• [Your instructions] Could you transcribe every entry below exactly, leaving out the pictures?
* * * * *
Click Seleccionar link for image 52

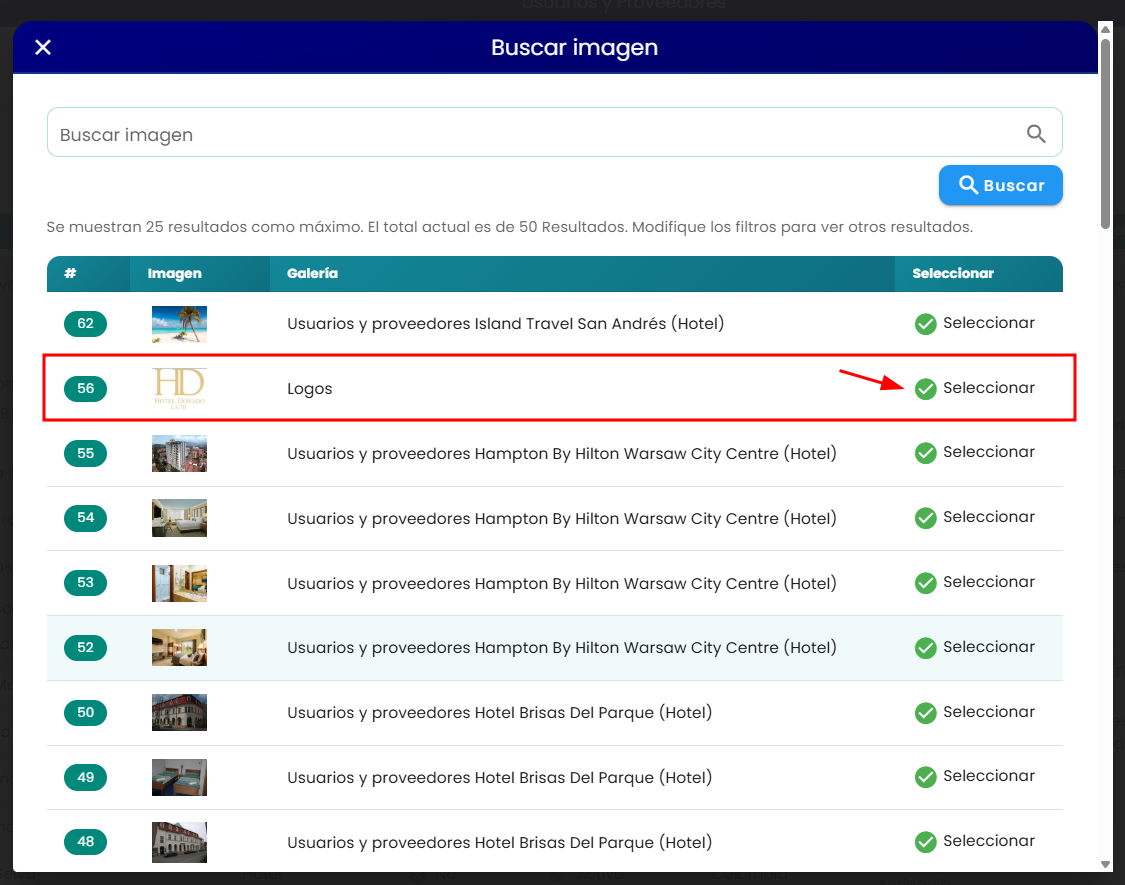(988, 647)
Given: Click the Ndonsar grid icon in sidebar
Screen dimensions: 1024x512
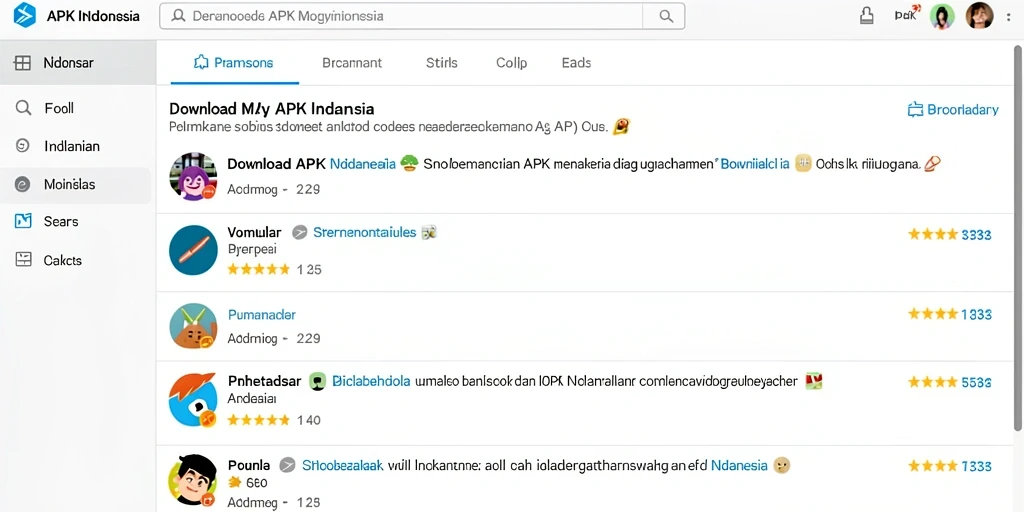Looking at the screenshot, I should coord(22,63).
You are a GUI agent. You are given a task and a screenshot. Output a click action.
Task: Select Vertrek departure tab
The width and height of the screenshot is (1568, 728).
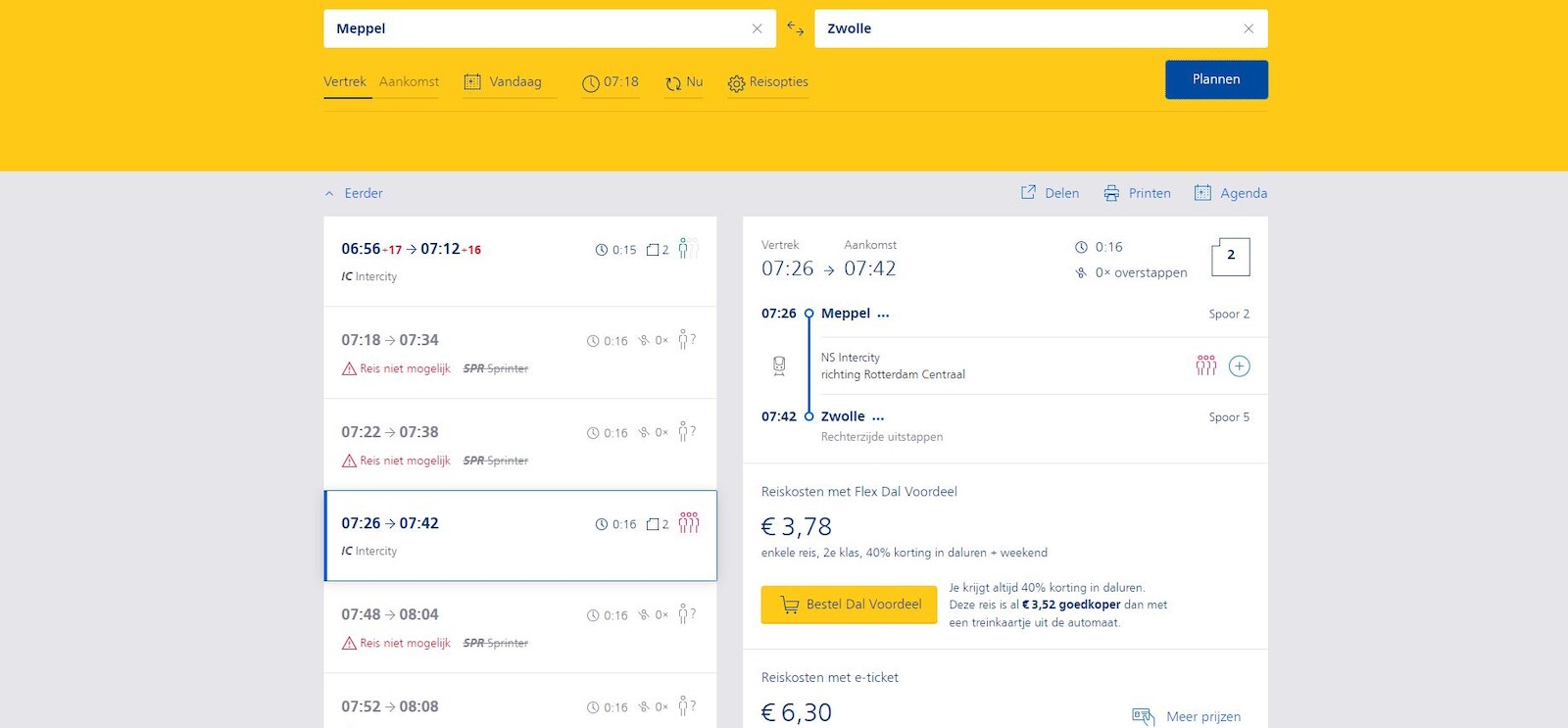pyautogui.click(x=345, y=82)
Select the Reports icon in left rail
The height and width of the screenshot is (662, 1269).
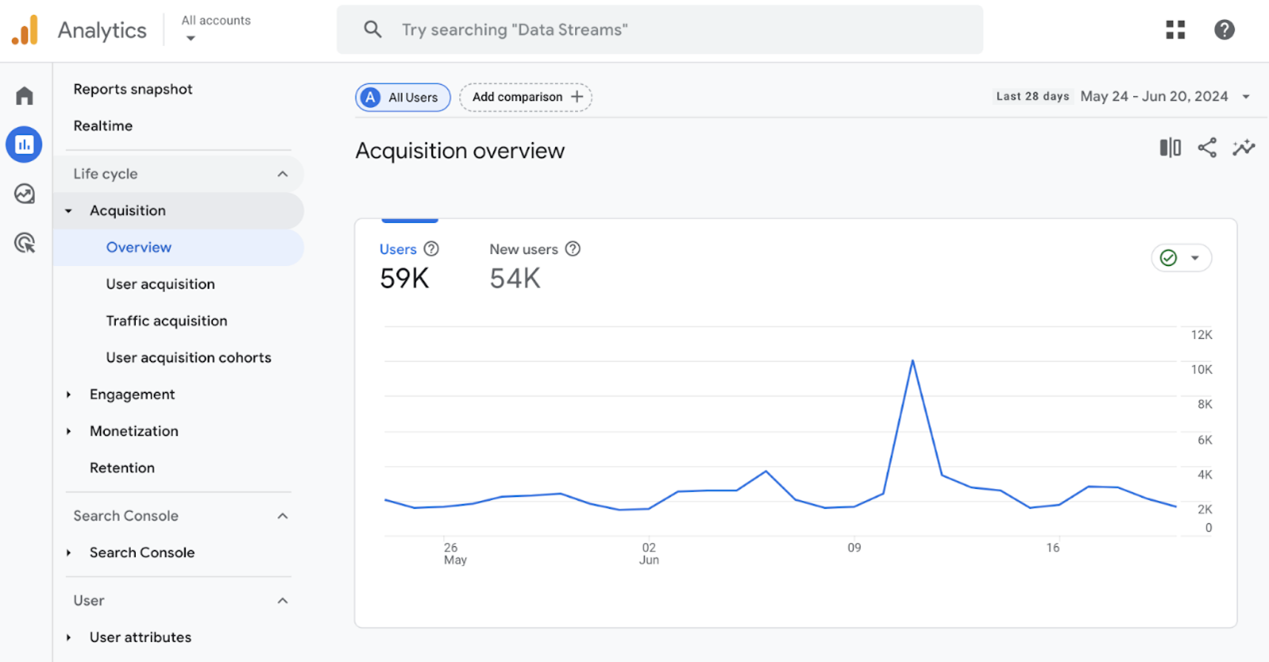tap(24, 145)
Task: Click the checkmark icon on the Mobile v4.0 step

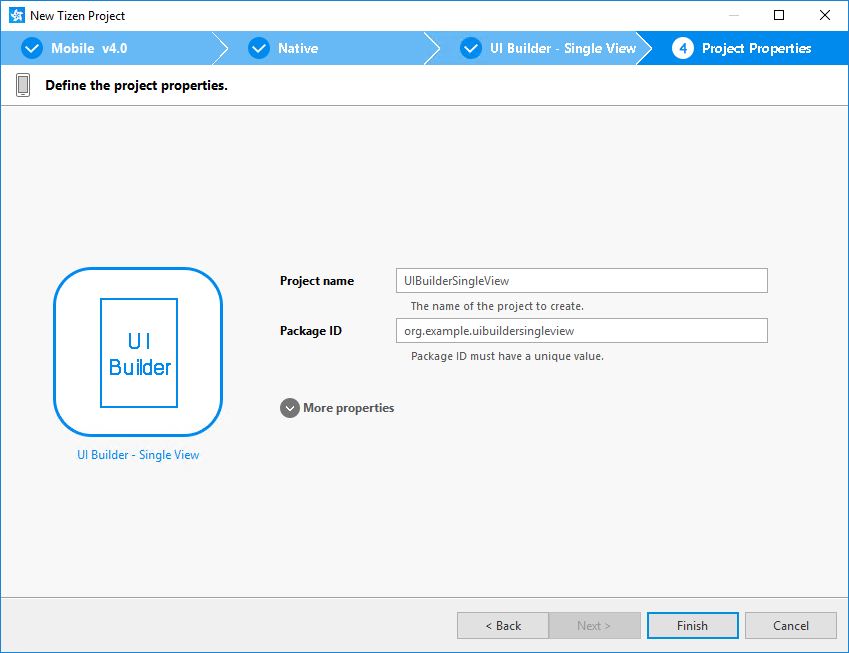Action: (x=31, y=47)
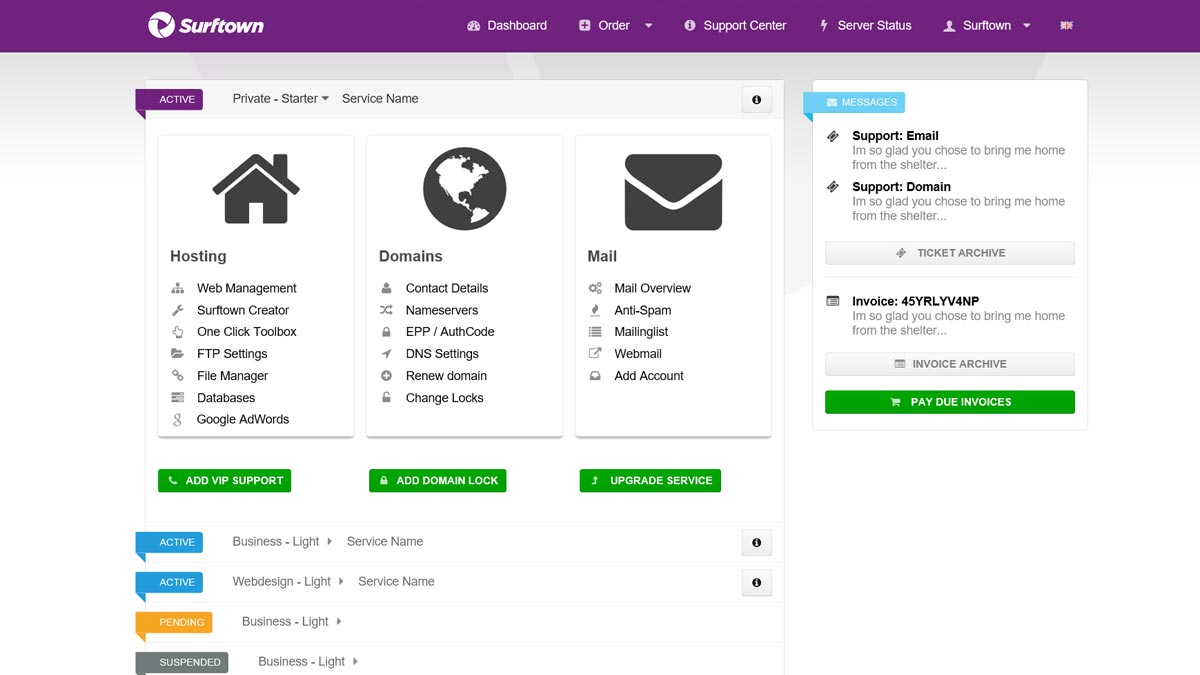Open Support Center from the navigation bar

(735, 26)
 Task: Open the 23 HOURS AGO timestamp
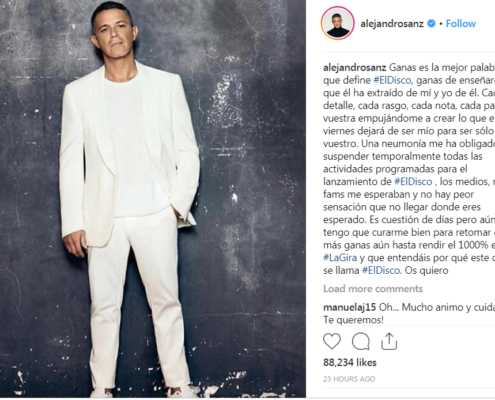(349, 379)
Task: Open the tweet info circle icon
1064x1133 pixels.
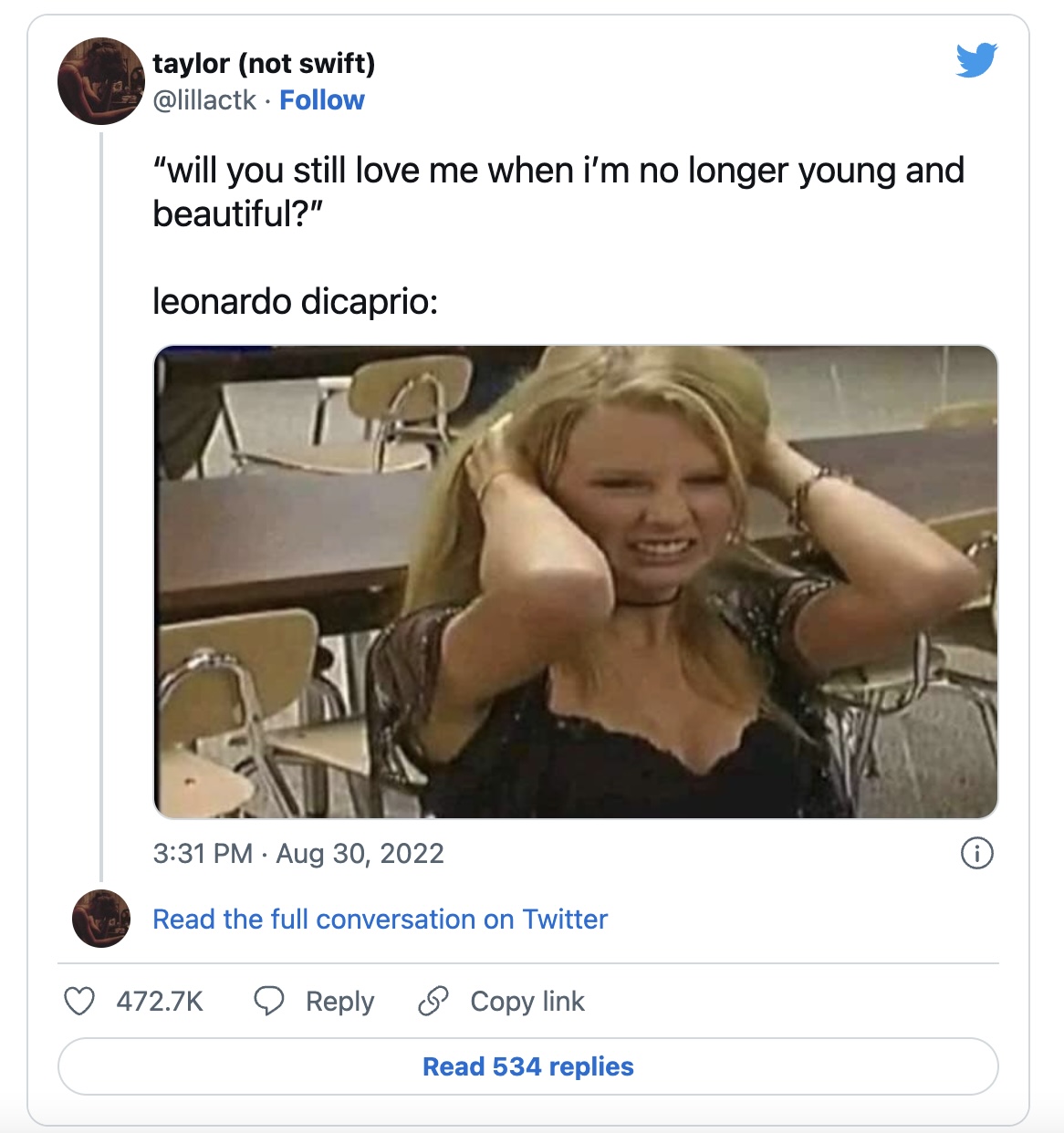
* * * * *
• [Exercise result]
Click Seleccionar link for image 52

(988, 647)
Given: Click the Ndonsar grid icon in sidebar
Screen dimensions: 1024x512
Looking at the screenshot, I should coord(22,63).
You are a GUI agent. You are given a task and a screenshot. Output a click action.
Task: Select Vertrek departure tab
The width and height of the screenshot is (1568, 728).
pyautogui.click(x=345, y=82)
Select the Reports icon in left rail
The height and width of the screenshot is (662, 1269).
tap(24, 145)
Task: Click the checkmark icon on the Mobile v4.0 step

Action: (x=31, y=47)
Open Support Center from the navigation bar

(735, 26)
 Task: Open the 23 HOURS AGO timestamp
(349, 379)
Task: Open the tweet info circle icon
1064x1133 pixels.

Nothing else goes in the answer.